Douglas County planning commission denies slaughterhouse proposal
MINDEN, Nev. — A raucous crowd gathered to oppose a slaughterhouse at Centerville, but in the end it was a reluctant planning commissioner that resulted in a denial.
On Tuesday, Sept. 10, Douglas County planning commissioners deadlocked 3-3 on the proposal, despite several attempts to get a decision.
Voting against the special use permit were JoEtta Brown, David Akola and Kirk Walder.
On the opposite side were Maureen Casey, Mark Neddenriep and Bryan Oland. Planning Commissioner DeVere Henderson was not at the meeting.
The applicant, through her representative, Rob Anderson, refused to agree to a continuance.
Under county code, Karin Sinclair of Sinclair Farms may appeal the planning commission decision to county commissioners.

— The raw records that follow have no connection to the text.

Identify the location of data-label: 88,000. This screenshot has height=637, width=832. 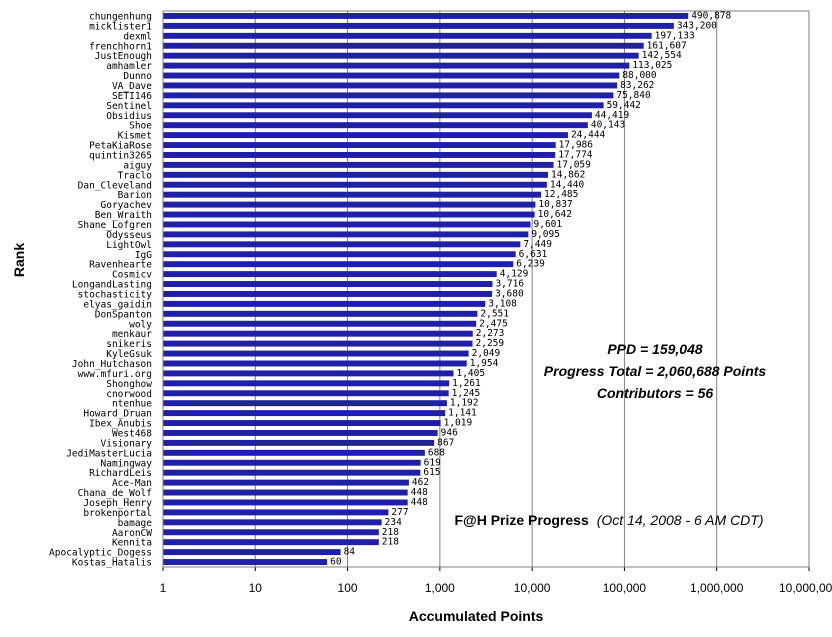
(640, 76).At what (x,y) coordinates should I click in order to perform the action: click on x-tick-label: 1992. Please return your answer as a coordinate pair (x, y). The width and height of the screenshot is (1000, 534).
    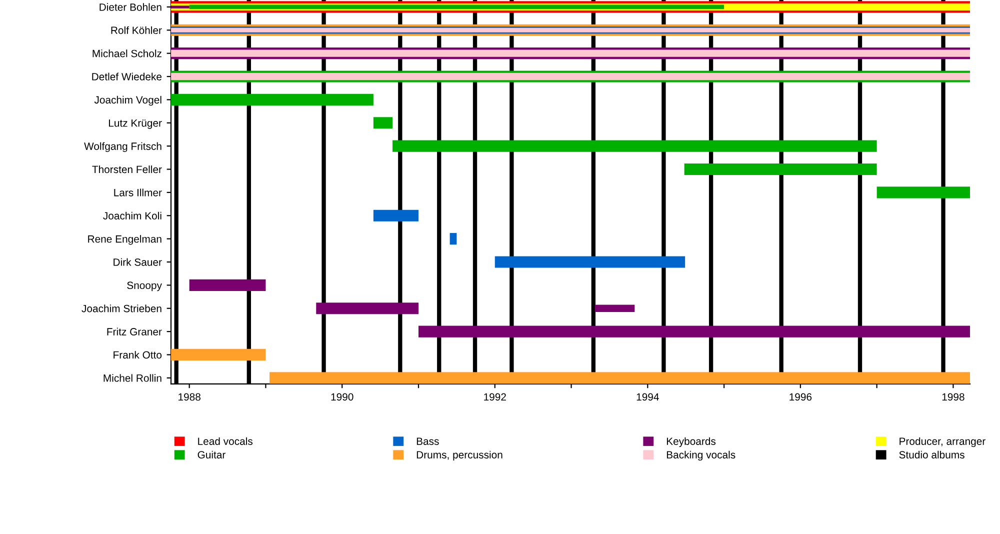
    Looking at the image, I should click on (495, 397).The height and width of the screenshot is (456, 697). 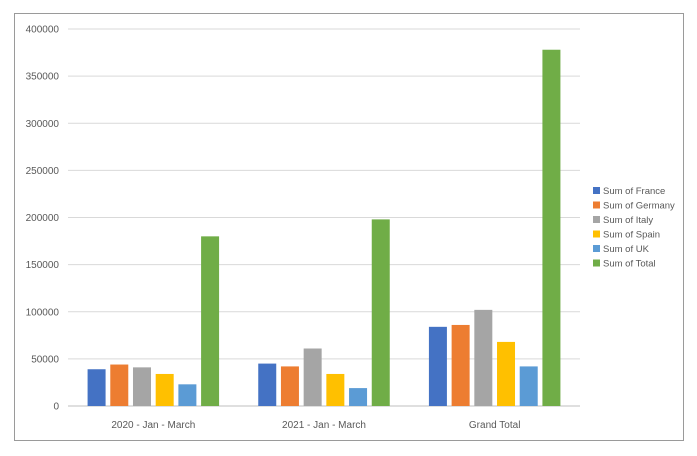 What do you see at coordinates (630, 264) in the screenshot?
I see `legend-label: Sum of Total` at bounding box center [630, 264].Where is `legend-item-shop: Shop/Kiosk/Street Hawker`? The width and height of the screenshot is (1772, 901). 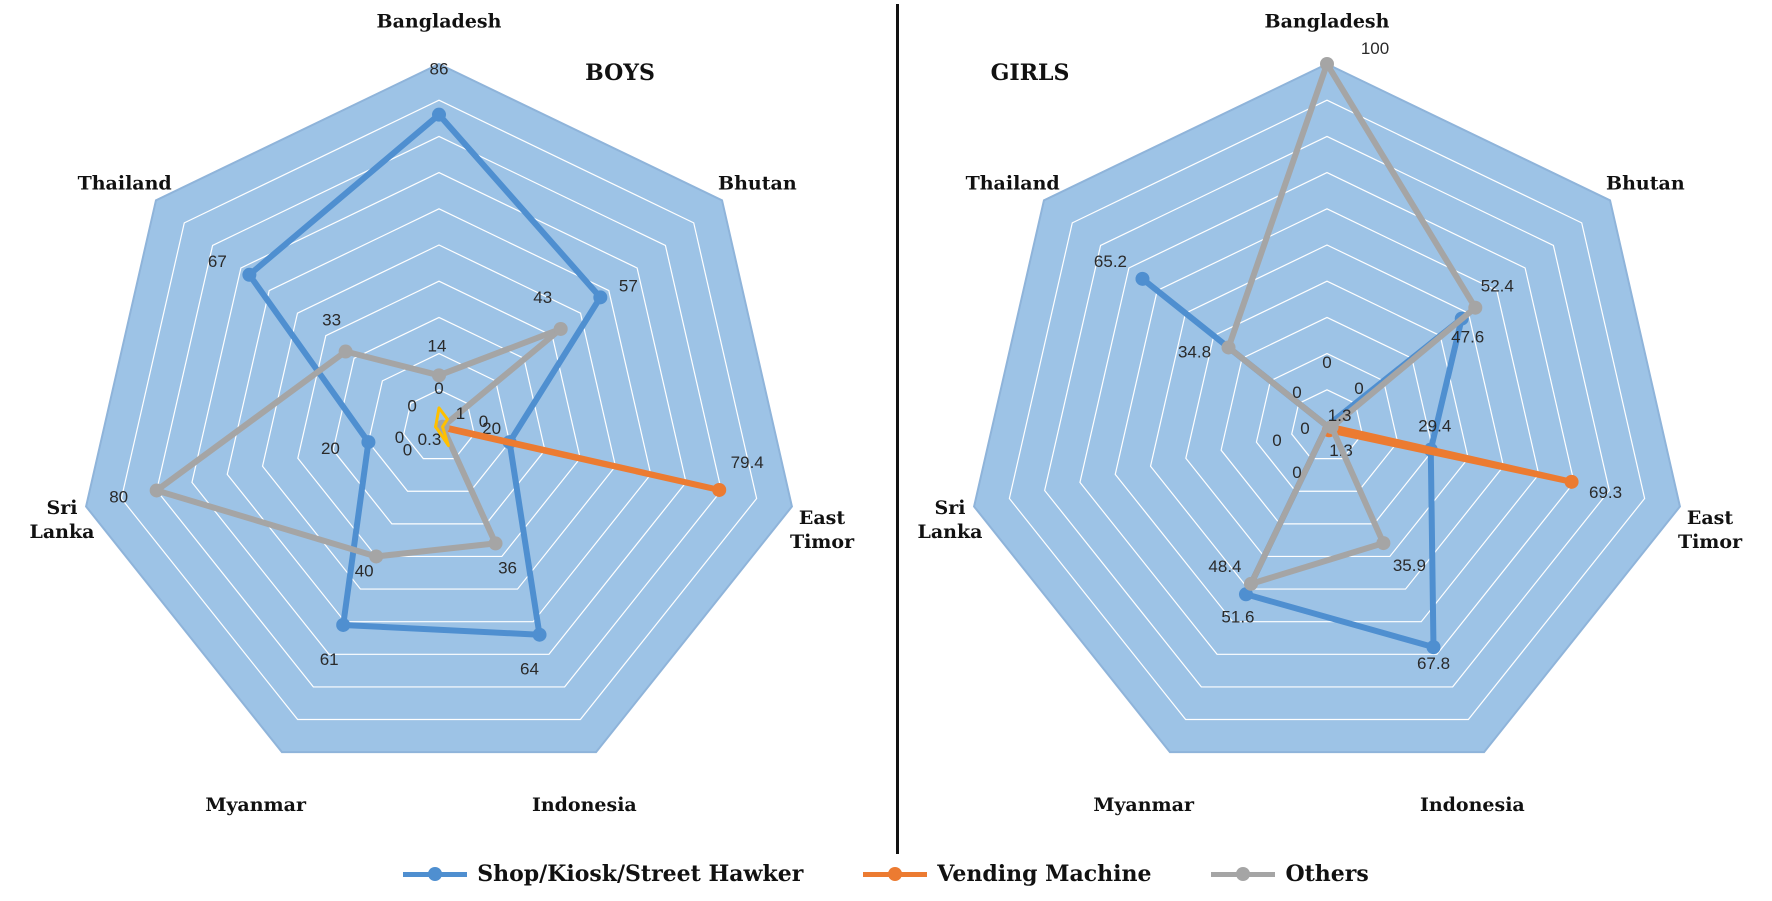
legend-item-shop: Shop/Kiosk/Street Hawker is located at coordinates (603, 874).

It was that prospect that prompted Casey to change her vote to break the deadlock.
While residents spoke on both sides, those opposed to what was described as an “abattoir” — another word for slaughterhouse — outnumbered supporters.
Lifelong Centerville resident Julian Larrouy opposed the request.
“I don’t think Centerville is the place for it,” he said. “We enjoy the outdoors in Centerville. I’d love to see the ranchers not have to travel so far, but my property values would plummet. When and if I put my home up for sale, I have to tell people there’s a slaughterhouse 300 yards away. Stink is stink.”
On the opposite side of the fence was resident Russell Scossa, who pointed out there were 250 cows on the property when it was the Storke Dairy.
“When I went to school we were less than half a mile from Carson Valley Meats, and I don’t remember the smell,” he said of his days at Douglas County High School.
Sinclair said she has purchased the Carson Valley Meats name. The Gardnerville slaughterhouse closed in 1997 after houses were approved next door as part of Chichester Estates.
The 60-acre former dairy operated for six decades before it closed. There are no operating dairies in Carson Valley.